L’adieu aux bêtes
Rares sont les films qui parviennent à nous immerger dans un univers professionnel sans se réfugier dans un naturalisme pseudo- documentaire. Le petit paysan du titre, c’est Pierre, jeune éleveur de vaches laitières qui gère seul l’exploitation familiale que ses parents lui ont confiée. Attaché de façon obsessionnelle à son troupeau, il commence à développer une forme de paranoïa en apprenant qu’une maladie semble se répandre en Europe, obligeant à des abattages systématiques. Il va en venir aux pires extrémités… Dès la première scène, à l’onirisme troublant, le film installe un climat oppressant, à la lisière du fantastique.

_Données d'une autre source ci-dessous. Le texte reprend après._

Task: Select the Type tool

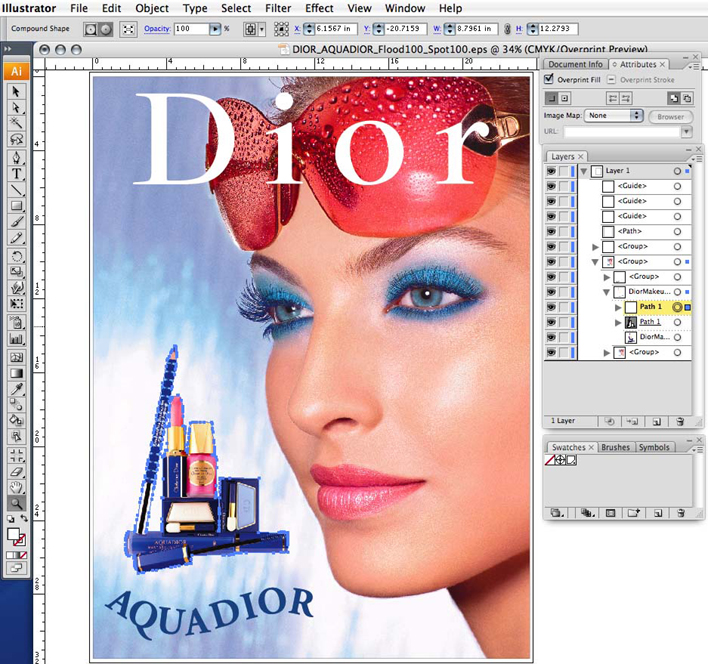Action: [17, 174]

Borderline Issu du milieu qu’il décrit, Hubert Charuel filme avec précision les gestes et difficultés de ce quotidien, mais sans jamais se tenir au simple constat sociologique. Le récit tient sur une ligne de crête assez miraculeuse entre réalisme et thriller quasi- horrifique. Car Petit Paysan est aussi le portrait d’un homme borderline, incarné par l’étonnant Swann Arlaud, bouffé de l’intérieur par sa solitude absolue, celle de son métier mais aussi celle qu’il s’impose. Hubert Charuel tient parfaitement un propos sur le monde paysan, assez désespéré, qui passe avant tout par une mise en scène à la beauté nocturne et la pertinence d’un casting qui confronte comédiens amateurs et professionnels. On tient le film français le plus dérangeant et le plus puissant de l’année.